Listing of where targets appear:

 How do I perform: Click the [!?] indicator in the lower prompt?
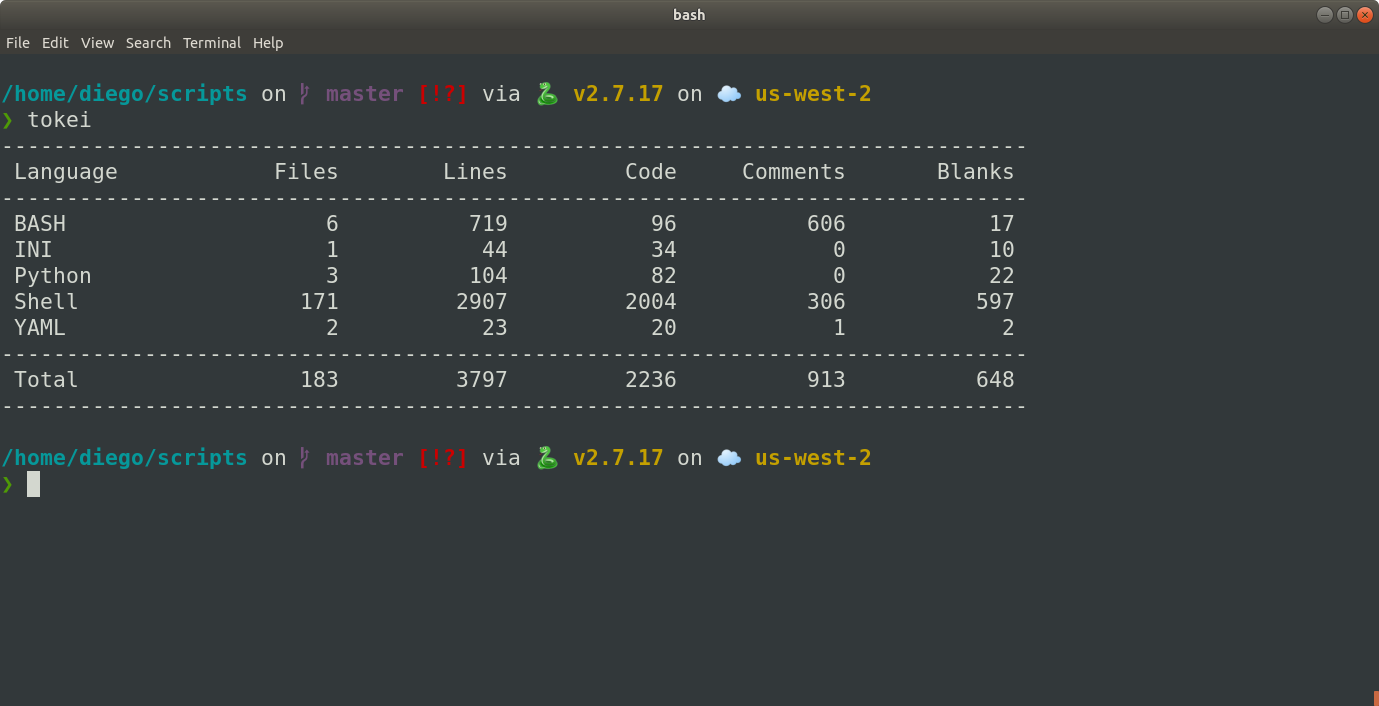443,457
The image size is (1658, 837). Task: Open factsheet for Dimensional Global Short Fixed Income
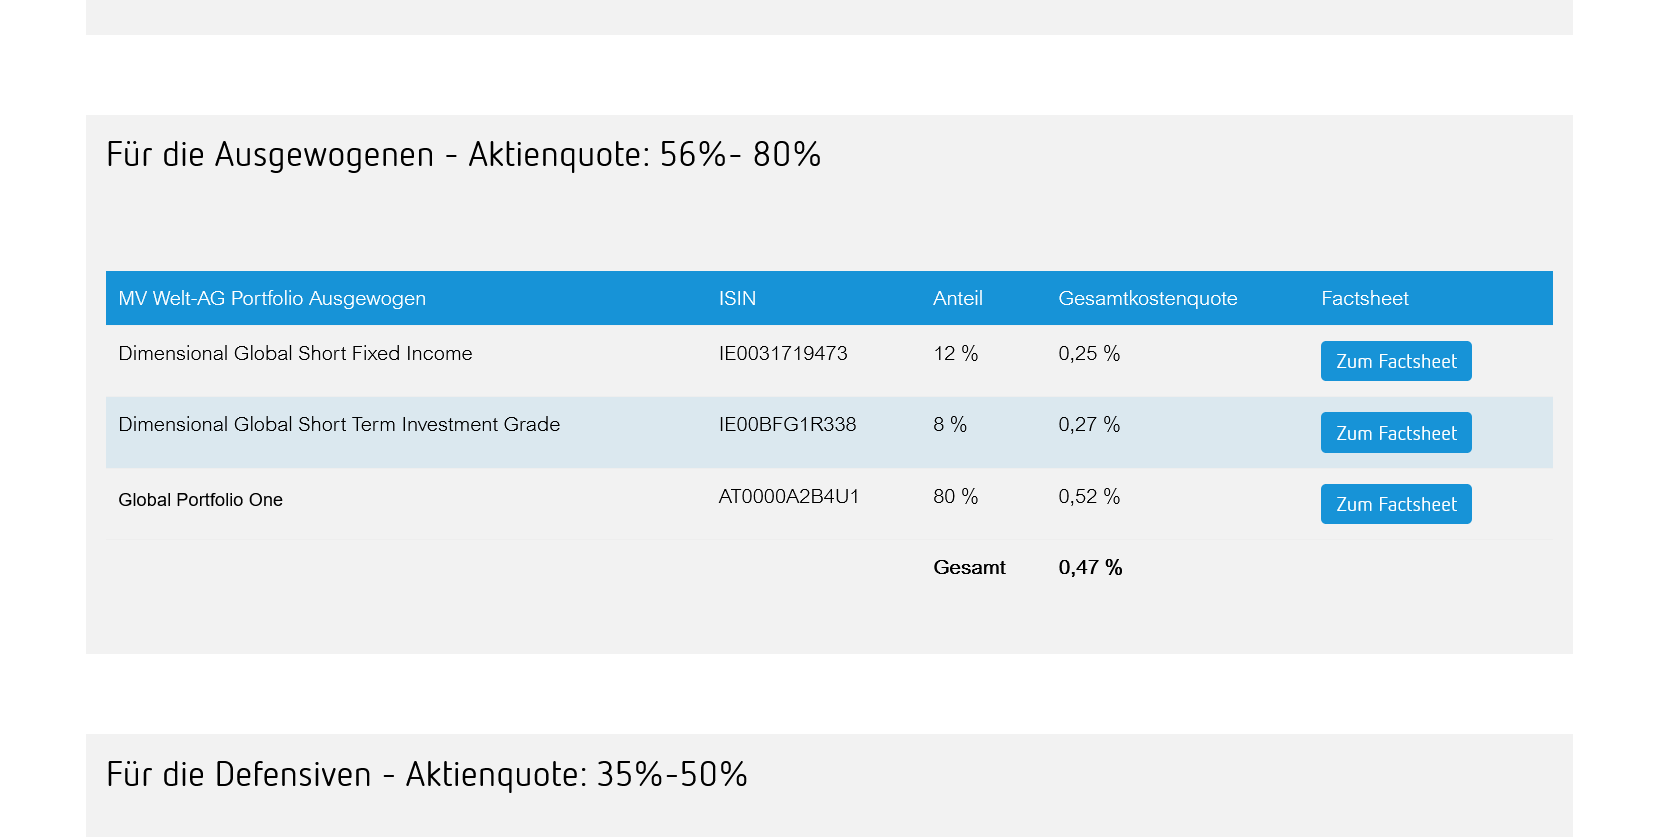[x=1395, y=361]
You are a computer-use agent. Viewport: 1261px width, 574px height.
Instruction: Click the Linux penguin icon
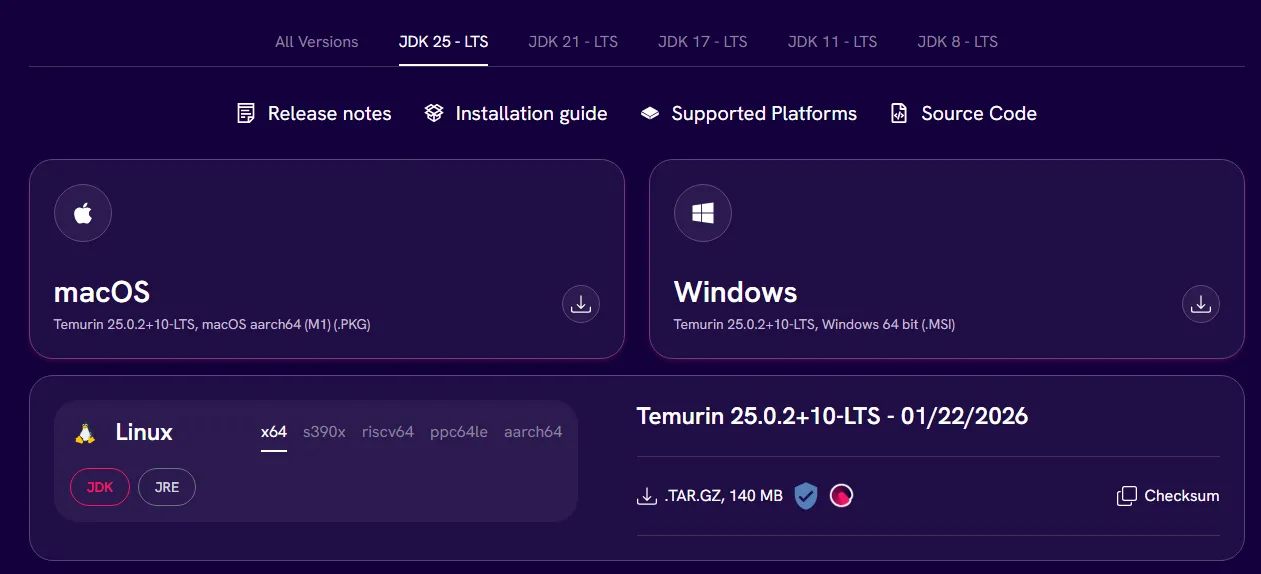click(x=85, y=433)
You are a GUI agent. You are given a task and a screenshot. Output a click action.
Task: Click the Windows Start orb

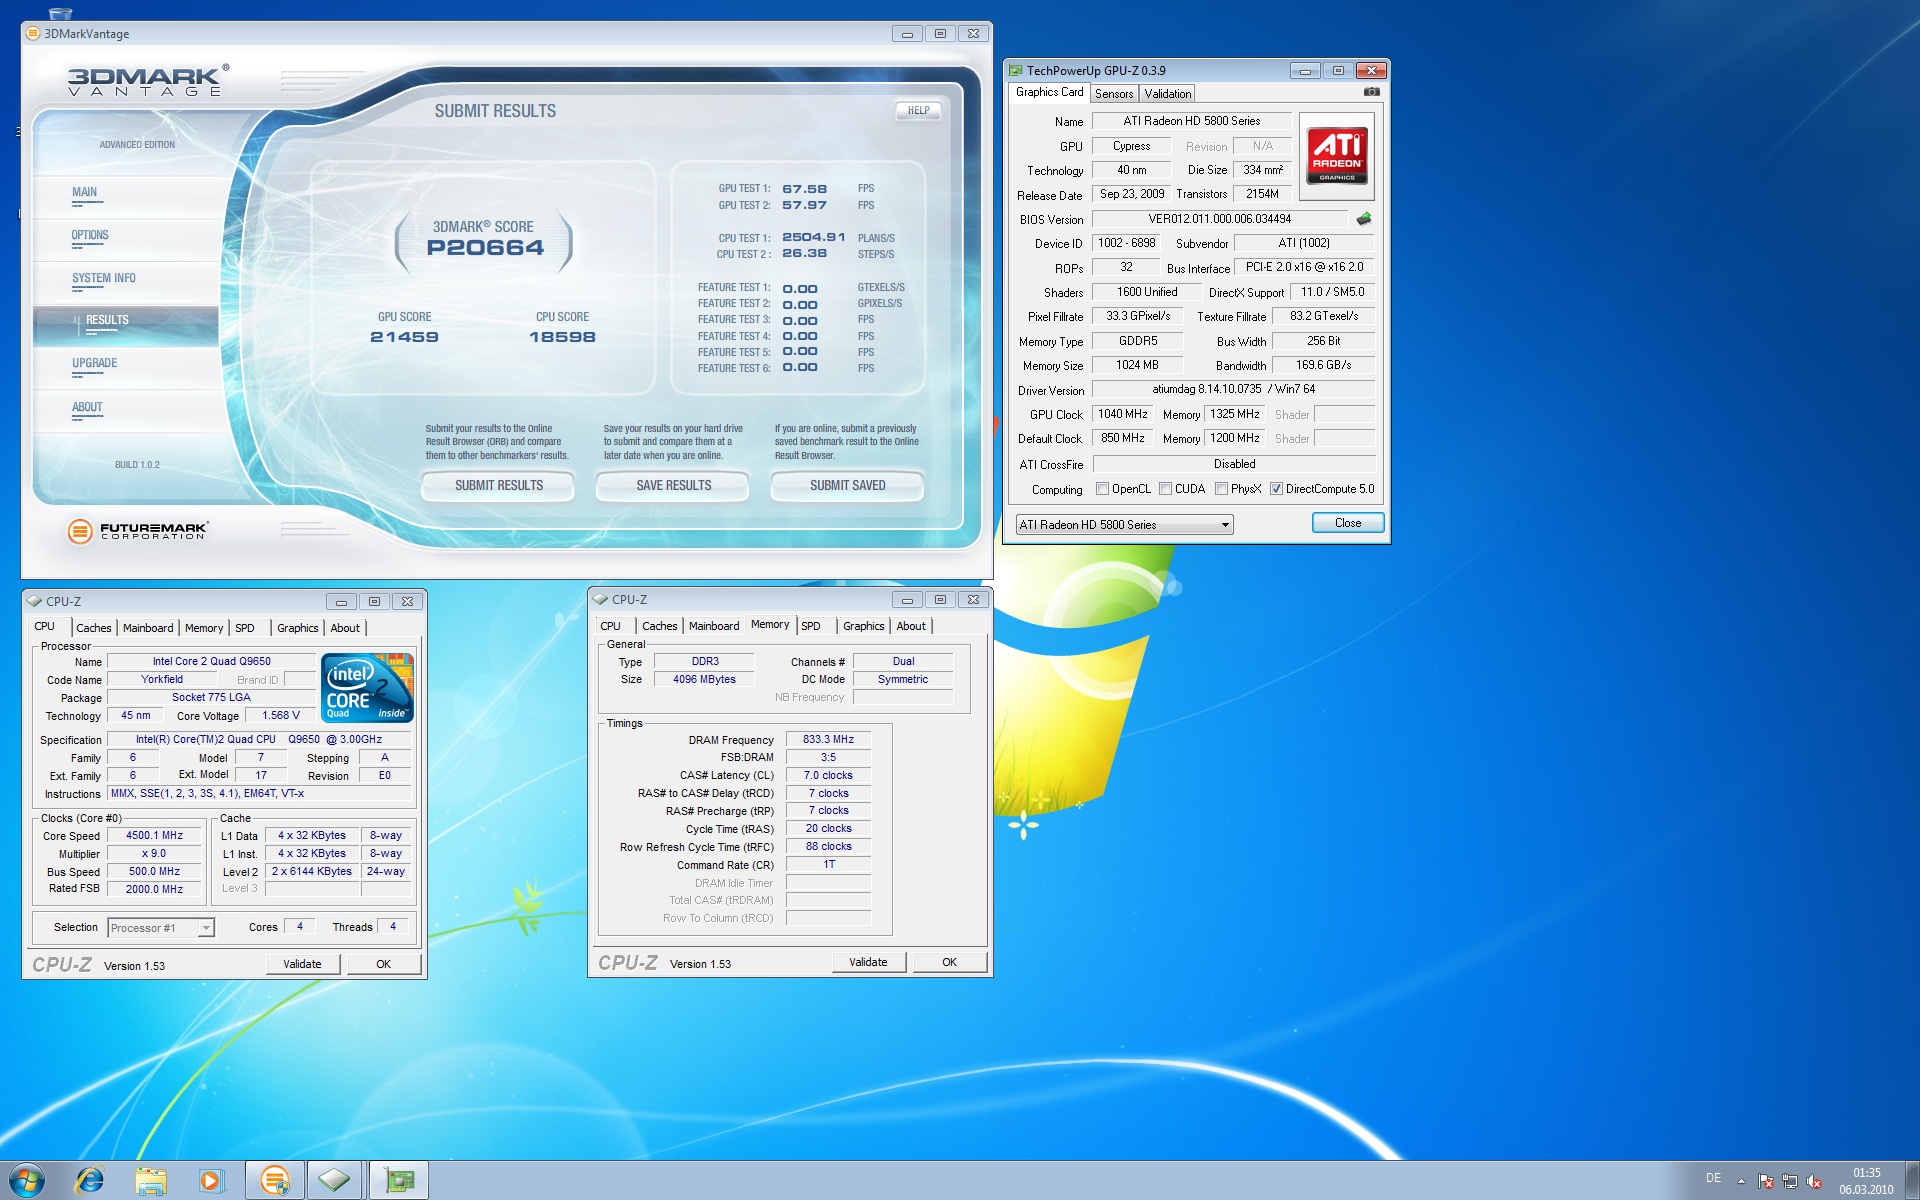(x=27, y=1180)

EXERCISE BRIEF: Reproduce every line of the listing above verbatim, leaving out the pictures.

WRITTEN RESPONSE:
 How do I perform: Click the [!?] indicator in the lower prompt?
443,457
The image size is (1658, 837). Task: Open factsheet for Dimensional Global Short Fixed Income
[x=1395, y=361]
You are a computer-use agent. Viewport: 1261px width, 574px height.
Instruction: Click the Linux penguin icon
click(x=85, y=433)
You are a GUI agent. You are given a task and a screenshot. Output a click action.
Task: Click the Windows Start orb

(x=27, y=1180)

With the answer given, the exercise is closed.